Analyser le rapport de forces en négociation revient donc à se poser les questions que nous venons de voir : celle du Pouvoir (qui le détient, sur quels éléments), qui a la Batna, comment se positionnent les curseurs. ? Mais aussi à analyser le style de l'autre dans sa Volonté de négocier et sa Capacité à négocier. En grand compte, la majeure partie des négociations sont faites par des professionnels des achats dont il convient de décoder le « style ».
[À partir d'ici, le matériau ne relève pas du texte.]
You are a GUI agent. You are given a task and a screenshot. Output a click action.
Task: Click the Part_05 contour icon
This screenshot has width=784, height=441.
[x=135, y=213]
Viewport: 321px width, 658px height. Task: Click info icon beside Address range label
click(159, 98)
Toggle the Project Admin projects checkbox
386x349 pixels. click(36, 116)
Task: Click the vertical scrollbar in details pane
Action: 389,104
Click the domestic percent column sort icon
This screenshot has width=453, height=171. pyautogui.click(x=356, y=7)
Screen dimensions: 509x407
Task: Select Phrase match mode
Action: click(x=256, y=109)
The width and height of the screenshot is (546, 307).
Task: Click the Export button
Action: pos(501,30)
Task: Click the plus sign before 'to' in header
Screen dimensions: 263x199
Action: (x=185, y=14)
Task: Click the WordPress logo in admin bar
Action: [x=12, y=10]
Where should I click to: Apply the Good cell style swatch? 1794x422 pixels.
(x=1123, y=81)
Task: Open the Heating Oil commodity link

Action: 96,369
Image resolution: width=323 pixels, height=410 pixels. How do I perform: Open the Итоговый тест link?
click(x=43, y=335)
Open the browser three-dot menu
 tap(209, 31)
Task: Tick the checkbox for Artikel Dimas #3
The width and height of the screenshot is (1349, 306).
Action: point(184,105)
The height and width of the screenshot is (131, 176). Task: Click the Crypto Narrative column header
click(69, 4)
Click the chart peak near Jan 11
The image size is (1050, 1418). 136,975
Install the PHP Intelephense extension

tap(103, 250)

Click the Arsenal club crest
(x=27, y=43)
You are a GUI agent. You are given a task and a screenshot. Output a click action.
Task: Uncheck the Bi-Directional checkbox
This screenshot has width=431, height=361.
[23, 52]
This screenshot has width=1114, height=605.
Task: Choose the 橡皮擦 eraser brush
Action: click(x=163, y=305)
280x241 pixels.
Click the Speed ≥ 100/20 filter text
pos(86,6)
Négociation et poker ont au moins un point en commun : les inévitables jeux d'influence : au-delà des cartes que nous avons entre les mains, la façon de nous en servir (le moment, la situation, la mise en scène) fait souvent la différence. Dans la mesure où tout propos a une incidence potentielle sur la façon d'ajuster l'offre et la demande, il est de part et d'autre, tentant d'échanger des informations objectives, mais aussi de chercher à influencer les choix de l'autre.
Le véritable pouvoir en négociation étant le pouvoir perçu (la façon dont chaque négociateur reçoit les messages de l'autre, à l'instar de deux combattants qui se jaugent avant de s'affronter), le rôle du KAM sera de démêler la part de réalité de la part de « jeu », de discerner la situation « objective » derrière la position de l'acheteur : D'après les premiers échanges, comment évalue-t-on la « volonté » de l'autre partie à durcir le ton ? D'autre part, toujours lors des préliminaires, notre interlocuteur est il crédible ? Comment est il perçu en interne ? Quels sont son charisme et sa force de persuasion ? Quel est son « historique » en terme de négociation ? Sa position est elle réaliste ? Bref, quelle est sa « capacité » personnelle à négocier de façon âpre ? Ou au contraire à négocier de façon coopérative ?
Fort heureusement, toutes les affaires ne sont pas compliquées à négocier. De nombreux clients ou acheteurs peuvent avoir un terrible rapport de force en leur faveur, mais n'avoir ni la volonté, ni les compétences pour s'en servir. Par exemple en montrant trop ouvertement à leur fournisseur qu'ils veulent travailler exclusivement avec lui. D'autres encore dévoilent leur jeu de « faux acheteur féroce » aux premiers contacts par des attitudes ou positions caricaturales, avec certes beaucoup de volonté pour négocier les tarifs, mais finalement peu de crédibilité.
Pour décoder le style de l'acheteur en amont de la négociation, il est également utile d'observer son mode de communication. Est-il d'un contact bienveillant, centré sur la relation avec l'autre ou est il plutôt distant et centré sur les faits et ...les chiffres. Pour l'un, on préparera avec soin des arguments d'ordre émotionnels (durée de notre relation, qualité de nos équipes, fiabilité de nos engagements, etc), pour l'autre on peaufinera des arguments rationnels (retour sur Investissement ou R.O.I, périmètre d'engagement exact, indicateurs de suivi et de progrès, etc).